§ **Work task**: In the records below, find the line holding "Опубликовано (35, 65)" and the line holding "已发布(自动) (63, 210)". Set down both, with every line between them, exactly.

§ **Task material**:
=== Begin Enclosure ===
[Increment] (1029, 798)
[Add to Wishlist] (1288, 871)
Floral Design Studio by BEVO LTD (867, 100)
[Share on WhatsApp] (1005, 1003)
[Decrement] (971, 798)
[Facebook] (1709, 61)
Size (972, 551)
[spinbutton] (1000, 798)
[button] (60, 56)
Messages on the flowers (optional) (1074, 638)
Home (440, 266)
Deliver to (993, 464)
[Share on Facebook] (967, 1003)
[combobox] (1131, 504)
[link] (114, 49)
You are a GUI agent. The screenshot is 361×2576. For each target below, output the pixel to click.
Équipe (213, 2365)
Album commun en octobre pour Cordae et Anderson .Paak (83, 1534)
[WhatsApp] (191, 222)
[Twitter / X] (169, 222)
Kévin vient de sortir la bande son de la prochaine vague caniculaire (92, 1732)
=== End Enclosure ===
=== Begin Enclosure ===
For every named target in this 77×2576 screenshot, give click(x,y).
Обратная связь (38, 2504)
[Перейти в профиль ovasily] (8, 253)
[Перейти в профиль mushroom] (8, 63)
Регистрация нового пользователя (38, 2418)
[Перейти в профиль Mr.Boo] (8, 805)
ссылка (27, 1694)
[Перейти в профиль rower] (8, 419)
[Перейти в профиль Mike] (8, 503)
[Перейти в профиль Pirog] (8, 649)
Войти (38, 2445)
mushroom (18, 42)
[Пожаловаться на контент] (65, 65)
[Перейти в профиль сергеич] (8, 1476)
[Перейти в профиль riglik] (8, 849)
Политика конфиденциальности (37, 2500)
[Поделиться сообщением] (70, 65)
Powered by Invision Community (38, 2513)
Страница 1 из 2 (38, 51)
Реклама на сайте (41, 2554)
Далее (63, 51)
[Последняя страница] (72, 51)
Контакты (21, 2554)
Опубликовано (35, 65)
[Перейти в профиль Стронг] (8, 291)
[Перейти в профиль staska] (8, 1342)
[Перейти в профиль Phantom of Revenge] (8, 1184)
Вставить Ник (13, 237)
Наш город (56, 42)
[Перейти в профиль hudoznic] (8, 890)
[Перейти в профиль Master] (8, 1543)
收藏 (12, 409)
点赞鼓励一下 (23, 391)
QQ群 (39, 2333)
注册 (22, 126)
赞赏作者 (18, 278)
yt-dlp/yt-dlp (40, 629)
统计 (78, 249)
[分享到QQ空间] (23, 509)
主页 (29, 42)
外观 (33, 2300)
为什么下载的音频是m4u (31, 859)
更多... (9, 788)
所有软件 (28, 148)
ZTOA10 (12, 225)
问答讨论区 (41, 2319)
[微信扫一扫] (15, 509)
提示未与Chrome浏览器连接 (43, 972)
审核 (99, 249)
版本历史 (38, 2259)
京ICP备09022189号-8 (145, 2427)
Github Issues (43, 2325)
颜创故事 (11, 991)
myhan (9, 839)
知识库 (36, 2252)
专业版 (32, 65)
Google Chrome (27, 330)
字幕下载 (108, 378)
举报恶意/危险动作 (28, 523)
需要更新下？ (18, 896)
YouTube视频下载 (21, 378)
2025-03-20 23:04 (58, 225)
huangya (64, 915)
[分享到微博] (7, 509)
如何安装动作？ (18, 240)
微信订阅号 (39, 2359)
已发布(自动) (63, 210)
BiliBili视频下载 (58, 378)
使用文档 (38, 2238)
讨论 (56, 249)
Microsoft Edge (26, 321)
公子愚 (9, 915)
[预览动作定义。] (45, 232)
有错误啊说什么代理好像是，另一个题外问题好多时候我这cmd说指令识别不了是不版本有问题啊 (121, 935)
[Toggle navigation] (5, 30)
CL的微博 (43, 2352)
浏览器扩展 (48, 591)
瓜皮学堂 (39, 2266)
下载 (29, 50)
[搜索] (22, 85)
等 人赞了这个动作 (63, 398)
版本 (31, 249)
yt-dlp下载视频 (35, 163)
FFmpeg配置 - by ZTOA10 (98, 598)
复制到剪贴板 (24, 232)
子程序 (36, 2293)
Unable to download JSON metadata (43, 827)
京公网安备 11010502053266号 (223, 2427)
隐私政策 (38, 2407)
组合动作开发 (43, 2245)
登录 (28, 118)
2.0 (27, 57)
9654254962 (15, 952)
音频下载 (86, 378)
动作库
=== End Enclosure ===
=== Begin Enclosure ===
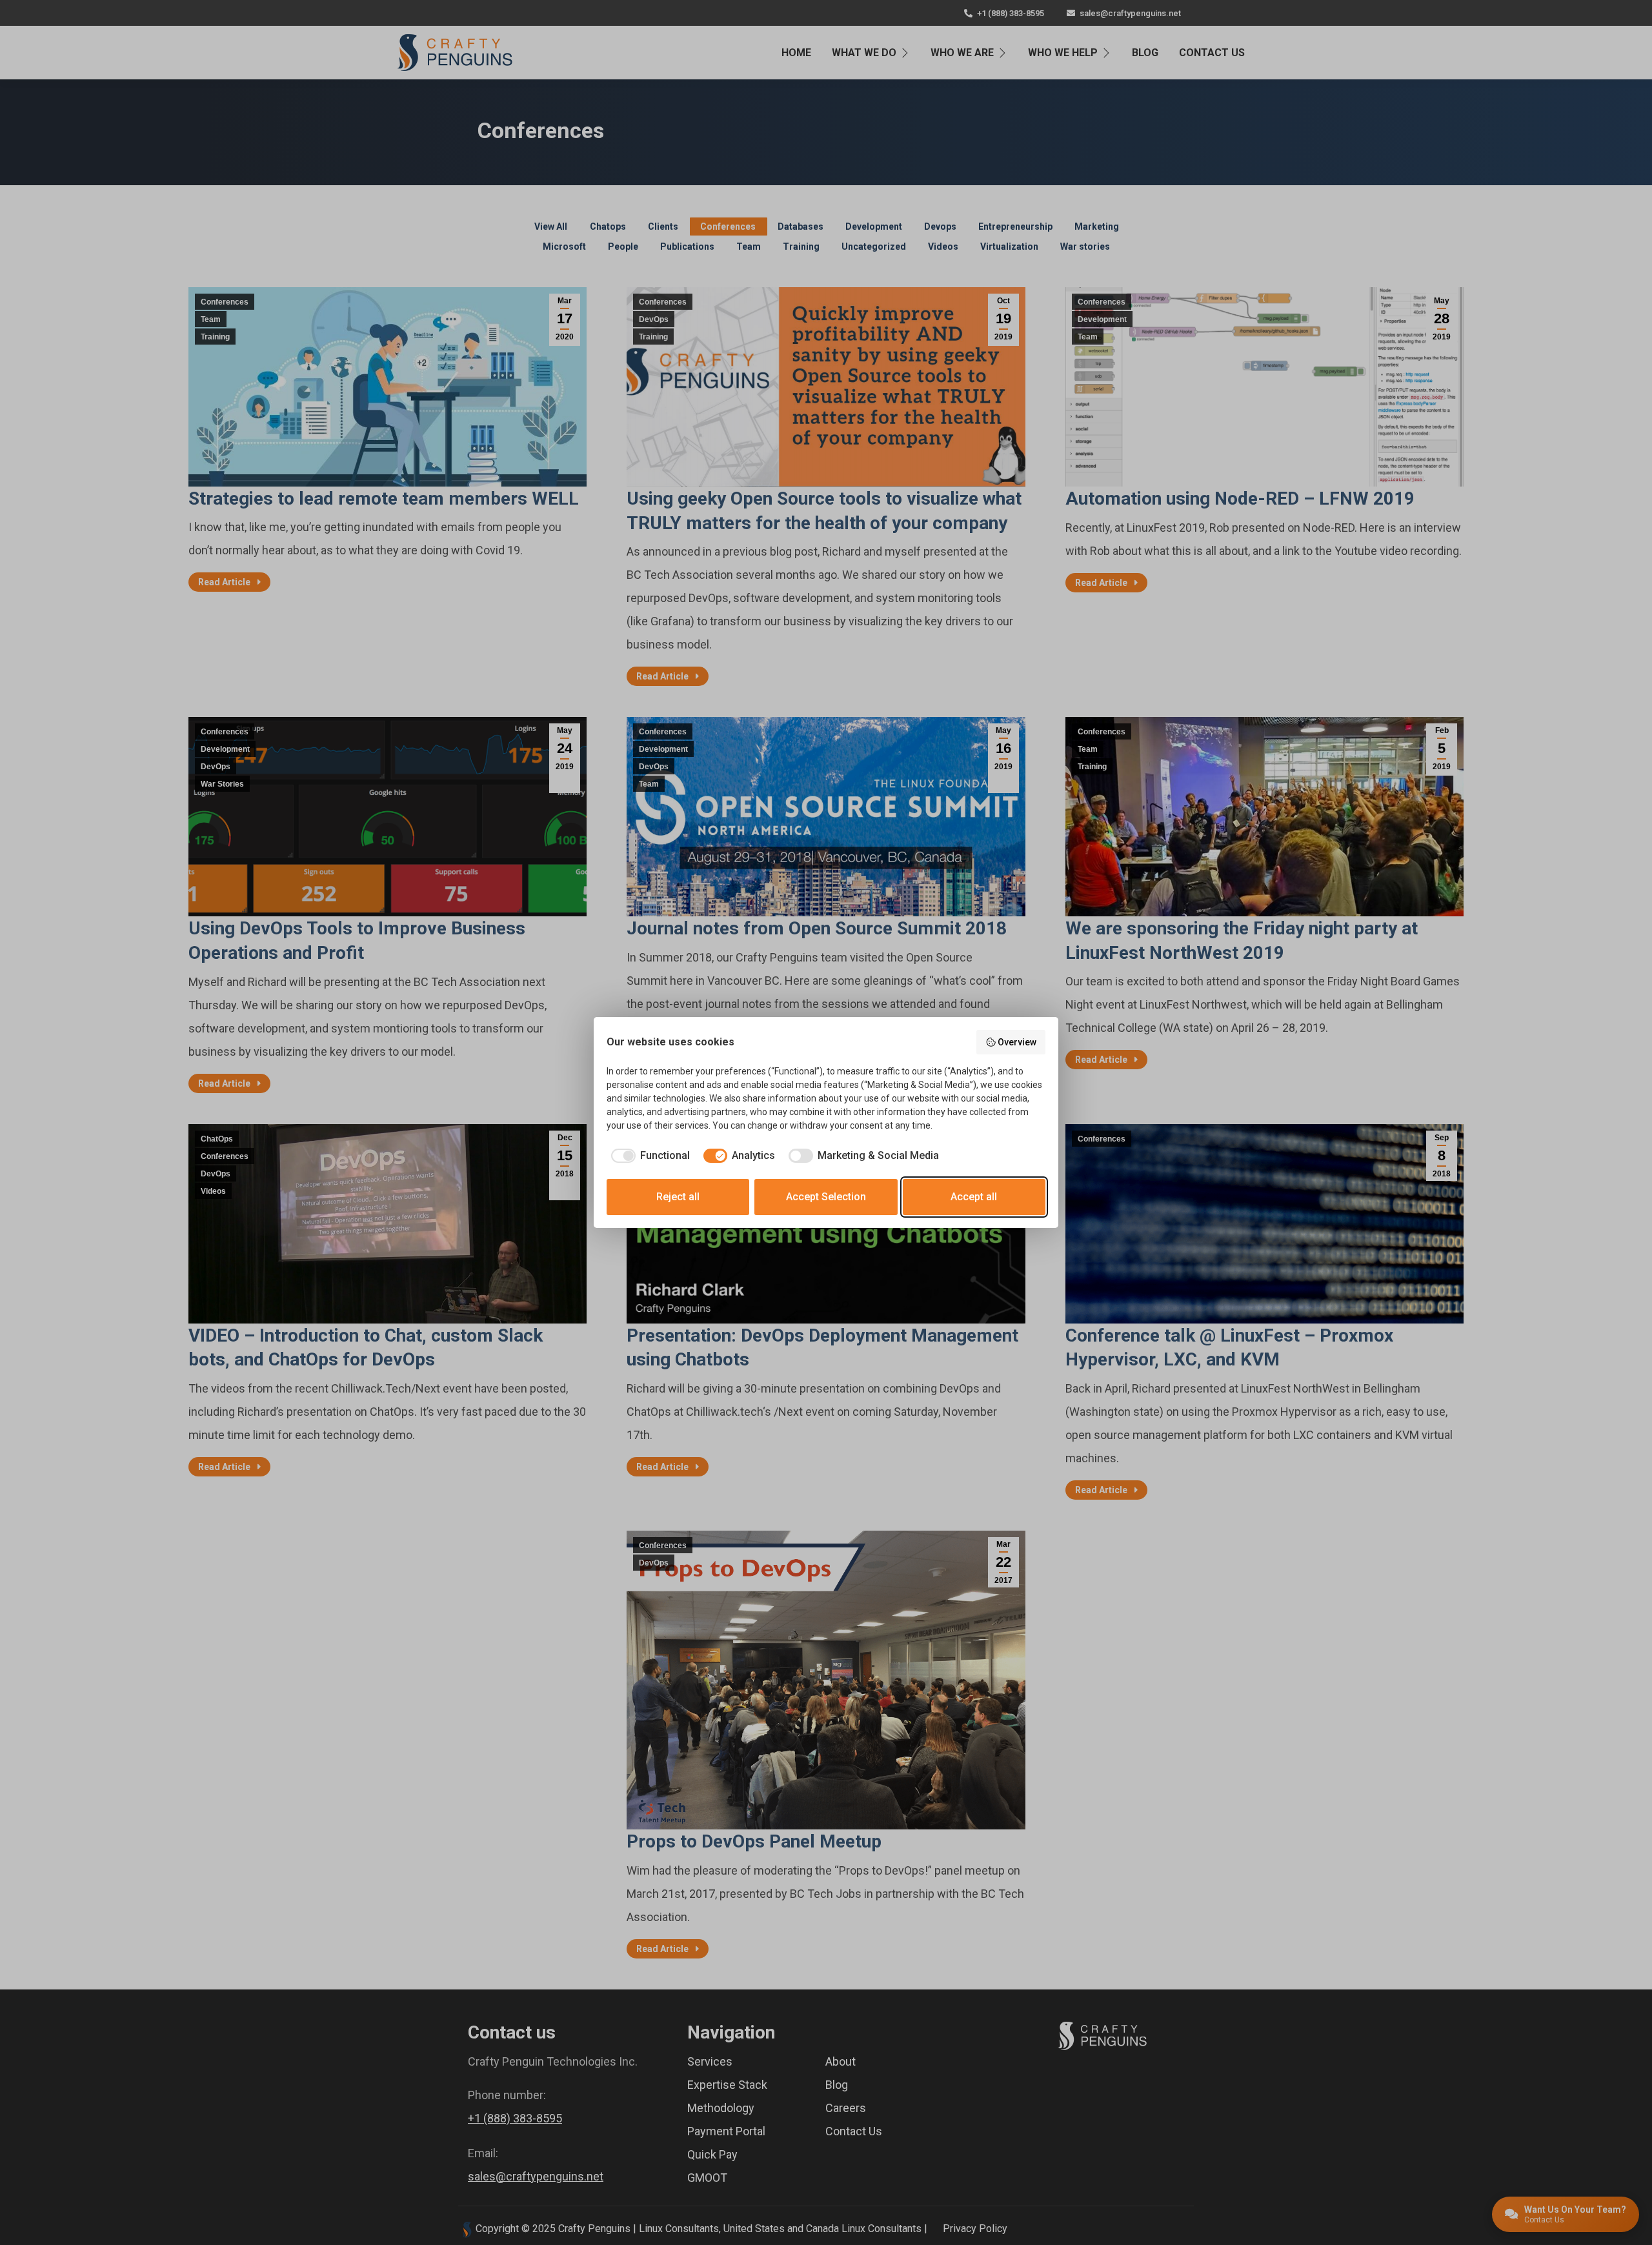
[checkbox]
=== End Enclosure ===
§ **Exercise output**:
Опубликовано (35, 65)
[Перейти в профиль Стронг] (8, 291)
[Перейти в профиль staska] (8, 1342)
[Перейти в профиль Phantom of Revenge] (8, 1184)
Вставить Ник (13, 237)
Наш город (56, 42)
[Перейти в профиль hudoznic] (8, 890)
[Перейти в профиль Master] (8, 1543)
收藏 (12, 409)
点赞鼓励一下 (23, 391)
QQ群 (39, 2333)
注册 (22, 126)
赞赏作者 (18, 278)
yt-dlp/yt-dlp (40, 629)
统计 (78, 249)
[分享到QQ空间] (23, 509)
主页 (29, 42)
外观 (33, 2300)
为什么下载的音频是m4u (31, 859)
更多... (9, 788)
所有软件 (28, 148)
ZTOA10 (12, 225)
问答讨论区 (41, 2319)
[微信扫一扫] (15, 509)
提示未与Chrome浏览器连接 (43, 972)
审核 (99, 249)
版本历史 (38, 2259)
京ICP备09022189号-8 (145, 2427)
Github Issues (43, 2325)
颜创故事 (11, 991)
myhan (9, 839)
知识库 (36, 2252)
专业版 (32, 65)
Google Chrome (27, 330)
字幕下载 (108, 378)
举报恶意/危险动作 (28, 523)
需要更新下？ (18, 896)
YouTube视频下载 (21, 378)
2025-03-20 23:04 (58, 225)
huangya (64, 915)
[分享到微博] (7, 509)
如何安装动作？ (18, 240)
微信订阅号 (39, 2359)
已发布(自动) (63, 210)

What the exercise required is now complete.